Swoje vvc - nie zdążyłem schamować - umarł z wbitym tłokiem w głowice. Obecne 1.8 złożone na jego osprzęcie, z lekko dłubniętą głowicą czeka jeszcze na Ecumastera i dopiero będzie można coś powiedzieć jak to faktycznie wygląda cyferkami. Zarówno dolot jak i wydech mam porządny uważany za the best dla ZR /mityczny Janek/. Docelowo to niby ma 120... Po tym jak jeździ - jestem pewien, że będzie więcej. Sporej różnicy pomiędzy poprzednim nie widać na ulicy... VVC to srednio udany silnik o czym się przekonałem na własnej skórze.
bastek - Sro Cze 29, 2011 23:50

Bumelant napisał/a:
Honda to specyficzny przypadek i tu też się zgodzę ZIOMKU. Również takowe przykłady znam

Ja tak samo mogę mnożyć takie przykłady, sam się już sporo najeździłem Hondami. Ale nie zmienia to faktu że to forum ma wiedzę mocno "teoretyczną" i mało który z userów sprawdził to organoleptycznie. Tutaj ludzie niestety jeszcze wierzą że może jednak czip za 7zł da milion koni. Też sporo czytałem o tym że vvc to niezbyt ogarnięty silnik do modów, ale do odważnych świat należy :cool:

own - Czw Cze 30, 2011 01:01

Z Roverkowego VVC można wycisnąć 190KM i jest to potwierdzone (Lotus Elise itp). Taka moc to jednak spore koszty. Taniej zmienić samochód, a jak koniecznie chce się grzebać coś przy swoim, to można zrobić swap na silnik z większym potencjałem i bez wiszącej uszczelki nad głową ;)
Bumelant - Czw Cze 30, 2011 09:21

Słusznie OWN Da się wsyzstko zrobić - kwestia przygotowania pancernego mechanicznie silnika. Cały czas chodzi o to, że a) nic nie da taki chip - bo takowych nie ma b) przyrost do 172 koni jest niemożliwy po samym strojeniu w tym silniku bez sporych modyfikacji mechanicznych.

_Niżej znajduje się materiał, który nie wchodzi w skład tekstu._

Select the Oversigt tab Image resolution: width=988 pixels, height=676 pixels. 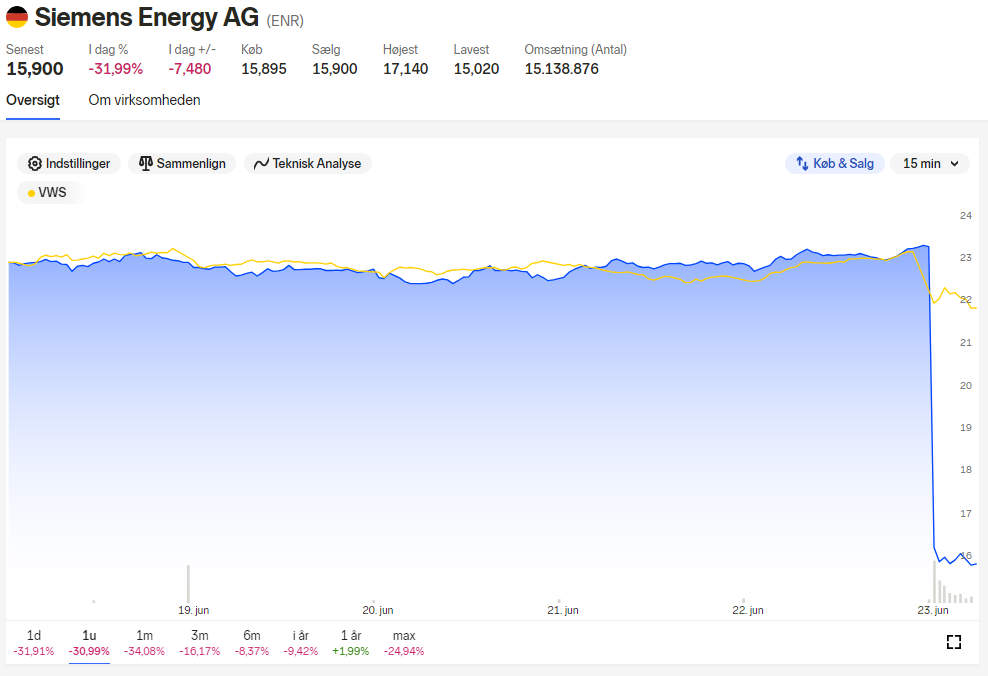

http://www.emeraldm3d.com/em_projects_VVC.html

Proszę przeczytać ze zrozumieniem. Jest to najlepsze możliwe wyczynowe sterowanie elektorniką silnika dostępne na rynku - auto miało już porobiony kolektor, wydech wynik na wykresie :) i co zdziw?

Tutaj są angolskie stage przygotowania tego silnika i wsyzstko na ten temat - zapoznać się i wyciagnąć wnioski

http://www.dvapower.co.uk/

Jeździć w serii, cieszyć się autkiem i ćwiczyć umiejętności a potem zmienić na lepsze auto i tyle. Nie jest to super materia do taniego tuningu.

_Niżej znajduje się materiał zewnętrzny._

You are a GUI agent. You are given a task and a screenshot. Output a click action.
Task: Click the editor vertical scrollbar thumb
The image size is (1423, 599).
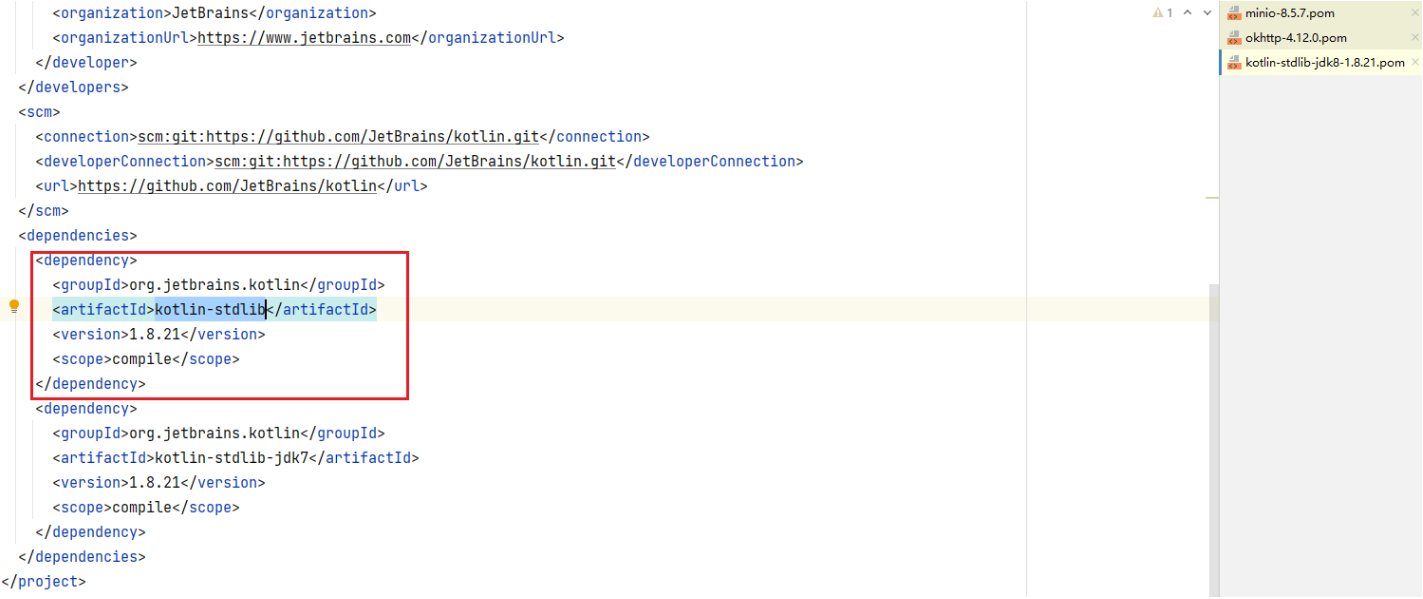[x=1214, y=440]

Pozdro i luzujemy poślady.

dobryziom - Czw Cze 30, 2011 10:33

ładnie to podsumowałes :) dodał by tylko ze tu podobnie jak w Hondzie KM idzie ze wzrostem obrotów a jak wiadomo ten silnik nie lubi wysokich temp ktore sa wynikiem wysokiego krecenia wiec samo z siebie widac ze kazdy tuning jest tu malo bezpieczy/skuteczny... :(
Bumelant - Czw Cze 30, 2011 10:58

Cytując klasyka "Oczywista - oczywistość" bracie. Poooooozdro!
marcinmarcin - Czw Cze 30, 2011 15:43

dobryziom napisał/a:
a jak wiadomo ten silnik nie lubi wysokich temp ktore sa wynikiem wysokiego krecenia
a jeszcze bardziej nie lubi samych wysokich obrotów - VVC się szybciej zużywa a na dodatek, a przez konstrukcje układu ( dodatkowe masy wirujące) sa większe wibracje niż w zwykłym K-Series - seryjnej odcinki 7200 szkoda ruszać, bo obniża sie żywotność silnika.
dobryziom - Czw Cze 30, 2011 18:38

marcinmarcin napisał/a:
dobryziom napisał/a:
a jak wiadomo ten silnik nie lubi wysokich temp ktore sa wynikiem wysokiego krecenia
a jeszcze bardziej nie lubi samych wysokich obrotów - VVC się szybciej zużywa a na dodatek, a przez konstrukcje układu ( dodatkowe masy wirujące) sa większe wibracje niż w zwykłym K-Series - seryjnej odcinki 7200 szkoda ruszać, bo obniża sie żywotność silnika.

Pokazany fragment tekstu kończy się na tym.